• [WORK REQUEST] In the records below, find the line that contains "Where should I click to: Switch" and the line that contains "You are a computer-use agent. The image", then retype exactly those two lines and every line between them.

START WORKING DATA

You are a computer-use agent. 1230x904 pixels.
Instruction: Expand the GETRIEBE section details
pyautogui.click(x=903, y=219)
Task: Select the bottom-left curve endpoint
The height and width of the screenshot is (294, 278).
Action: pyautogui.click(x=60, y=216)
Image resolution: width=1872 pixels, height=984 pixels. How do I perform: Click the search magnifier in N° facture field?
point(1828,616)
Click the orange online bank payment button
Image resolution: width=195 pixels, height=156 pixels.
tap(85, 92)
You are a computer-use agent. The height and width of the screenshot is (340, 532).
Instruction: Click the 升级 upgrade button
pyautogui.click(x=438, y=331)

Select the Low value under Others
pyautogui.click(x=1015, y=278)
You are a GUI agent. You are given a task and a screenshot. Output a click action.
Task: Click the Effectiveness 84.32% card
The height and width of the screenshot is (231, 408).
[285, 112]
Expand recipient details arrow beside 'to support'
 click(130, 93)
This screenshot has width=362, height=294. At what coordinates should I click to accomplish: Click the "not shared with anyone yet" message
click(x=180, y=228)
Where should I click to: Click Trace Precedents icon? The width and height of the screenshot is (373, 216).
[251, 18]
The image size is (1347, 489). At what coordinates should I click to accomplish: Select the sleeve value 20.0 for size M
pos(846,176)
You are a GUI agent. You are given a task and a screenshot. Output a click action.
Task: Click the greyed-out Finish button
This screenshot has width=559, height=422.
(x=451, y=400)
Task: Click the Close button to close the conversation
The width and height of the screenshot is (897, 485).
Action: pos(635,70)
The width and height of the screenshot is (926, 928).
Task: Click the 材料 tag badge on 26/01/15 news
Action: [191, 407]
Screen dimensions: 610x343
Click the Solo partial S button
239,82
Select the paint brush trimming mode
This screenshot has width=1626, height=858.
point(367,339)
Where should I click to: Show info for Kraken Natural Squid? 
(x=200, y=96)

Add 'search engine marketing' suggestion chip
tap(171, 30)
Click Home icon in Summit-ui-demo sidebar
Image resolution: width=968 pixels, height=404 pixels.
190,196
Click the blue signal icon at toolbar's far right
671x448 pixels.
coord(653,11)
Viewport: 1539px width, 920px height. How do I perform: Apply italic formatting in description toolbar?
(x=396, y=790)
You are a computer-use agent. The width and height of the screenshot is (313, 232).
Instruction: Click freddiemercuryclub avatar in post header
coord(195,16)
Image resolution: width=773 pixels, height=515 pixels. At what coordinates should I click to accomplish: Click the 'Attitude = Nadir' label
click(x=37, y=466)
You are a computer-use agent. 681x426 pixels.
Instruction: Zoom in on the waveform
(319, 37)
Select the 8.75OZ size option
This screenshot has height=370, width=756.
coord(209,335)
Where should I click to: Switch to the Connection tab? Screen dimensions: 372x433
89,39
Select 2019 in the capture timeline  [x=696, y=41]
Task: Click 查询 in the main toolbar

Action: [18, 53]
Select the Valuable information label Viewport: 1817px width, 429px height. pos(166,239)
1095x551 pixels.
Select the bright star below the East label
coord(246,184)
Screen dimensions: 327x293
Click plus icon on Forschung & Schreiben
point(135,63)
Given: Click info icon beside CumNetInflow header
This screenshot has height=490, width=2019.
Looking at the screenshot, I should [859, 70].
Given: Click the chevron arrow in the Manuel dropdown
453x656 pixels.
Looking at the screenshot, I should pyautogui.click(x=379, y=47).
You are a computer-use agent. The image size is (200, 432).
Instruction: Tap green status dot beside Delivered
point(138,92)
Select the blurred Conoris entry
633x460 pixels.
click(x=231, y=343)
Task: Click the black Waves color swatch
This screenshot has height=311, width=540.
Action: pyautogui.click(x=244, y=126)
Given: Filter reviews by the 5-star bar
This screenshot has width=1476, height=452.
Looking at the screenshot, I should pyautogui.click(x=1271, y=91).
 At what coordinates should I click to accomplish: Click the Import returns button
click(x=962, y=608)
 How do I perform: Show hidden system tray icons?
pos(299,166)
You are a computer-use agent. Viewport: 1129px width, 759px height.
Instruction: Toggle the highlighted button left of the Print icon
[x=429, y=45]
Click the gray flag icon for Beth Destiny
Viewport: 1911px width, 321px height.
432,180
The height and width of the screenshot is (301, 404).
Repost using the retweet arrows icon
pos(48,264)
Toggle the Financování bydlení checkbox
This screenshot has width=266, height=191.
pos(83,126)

END WORKING DATA

• [TASK ANSWER]
Where should I click to: Switch to the Connection tab? Screen dimensions: 372x433
89,39
Select 2019 in the capture timeline  [x=696, y=41]
Task: Click 查询 in the main toolbar

Action: [18, 53]
Select the Valuable information label Viewport: 1817px width, 429px height. pos(166,239)
1095x551 pixels.
Select the bright star below the East label
coord(246,184)
Screen dimensions: 327x293
Click plus icon on Forschung & Schreiben
point(135,63)
Given: Click info icon beside CumNetInflow header
This screenshot has height=490, width=2019.
Looking at the screenshot, I should [859, 70].
Given: Click the chevron arrow in the Manuel dropdown
453x656 pixels.
Looking at the screenshot, I should pyautogui.click(x=379, y=47).
You are a computer-use agent. The image size is (200, 432).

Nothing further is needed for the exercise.